I was in Coire an-t-Sneachda on Friday 4th January as well with two young climbers - my sons Duncan (16) and Fraser (14). We turned back from just below the crags in nigh-on impossible conditions. Walking - staggering - back to the car park took forever and was not easy. In the back of my mind I kept thinking of the Bell brothers who died so close to the car park - a tragedy repeated last winter where two young Aberdeen climbers perished in similar fashion. I checked the Weather Station Statistics afterwards and could not believe what I was reading - and have since checked with a meteorological colleague. The wind and gusts were far more severe at Car Park Level than at Cairngorm Summit; and the pretty well constant gusts were fuelled and loaded with all the ices granules imaginable, gathered on the plateau. They were being dumped in Loch Morlich as far as we could make out. Curious thing about the Plateau Weather Station statitics is that for teh 4th January average speeds were 40 -50 mph gusting 60 - 70 mph. On the 9th the average speed was 70 - 80 mph with gusts up to 135mph. But because it was 3 or 4 degrees colder on the 4th the wind chill was every bit as bad as the 9th.Only one thing I would take serious issue with in all the posts on this and that is the comment about 'Winter Hillwalking'. There's no such thing. I'll quote from a piece I wrote 14 years ago - and every bit as relevant in this, the first seriously wintery start to winter in over a decade.
"A little advice to those who would 'climb, if they will'...
1) There is no such thing as winter hillwalking. Hillwalking is a summer pursuit (and in most Scottish summers, you need to be prepared for winter) IN WINTER THERE IS ONLY MOUNTAINEERING.

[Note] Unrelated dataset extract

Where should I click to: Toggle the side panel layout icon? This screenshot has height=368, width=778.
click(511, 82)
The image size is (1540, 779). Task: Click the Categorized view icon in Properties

2) Know your limitations, and don't be afraid to say no. It ain't chicken .. it is just being realistic.
3) Turning back (indeed, not even getting out of the car) isn't an admission of defeat. Its wisdom and sound judgement coming to the fore.
4) Errors of judgement are the main apparent cause of accidents - knowledge, experience, and an ability to use both could be critical. As one of my own mentors frequently reminded me ....."The time to relax is in the pub, not at the top of the climb."

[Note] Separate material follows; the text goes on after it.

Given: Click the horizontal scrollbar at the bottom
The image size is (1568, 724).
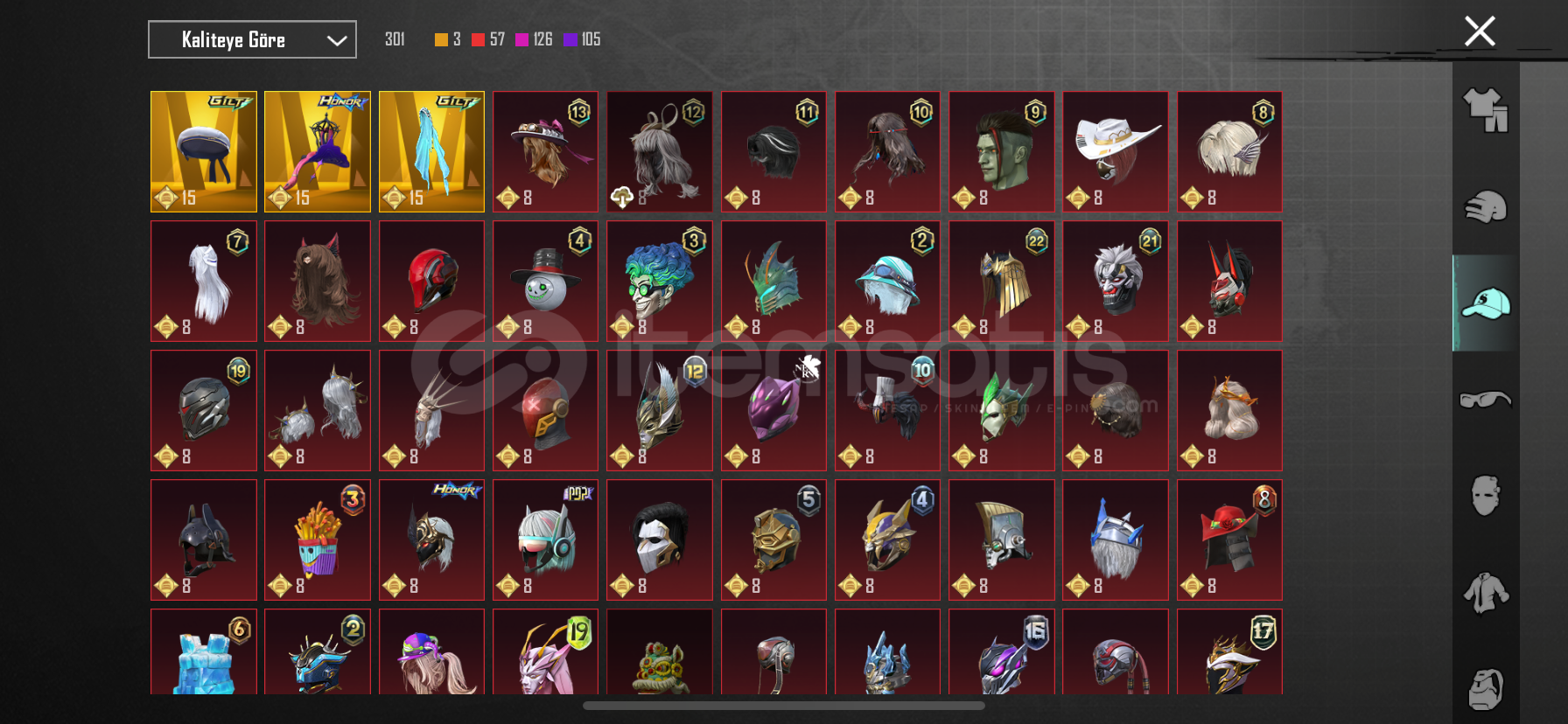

5) Individual responsibility is the name of the game. It is your life, your risk. Never abrogate that responsibility to others. Participate in the decisions, even if you feel like the dampener on enthusiasm. What you perceive as enthusiasm could be rashness. You could also spot someone else's mistake.
6) And finally a message for the experienced. Always keep on teaching. I was climbing at the weekend on the Aberdeen Sea Cliffs, and out of a habit born from much teaching of the less experienced, observed my partner mis-tie a figure of eight. "That's right ....Treat me as a novice" was my partner's response as I pointed out the error; but it was not resentment, more a wish that something he appreciated should continue."
Somehow this seemed to have a resonance to the discussions that have swirled around this post like the ice spicules did that day in Coire an-t-Sneachda. I was out Ski Touring on Beinn Bhreac on Saturday and it was gusting at 50mph all afternoon, but it seemed almost benign compared to Jan 4th.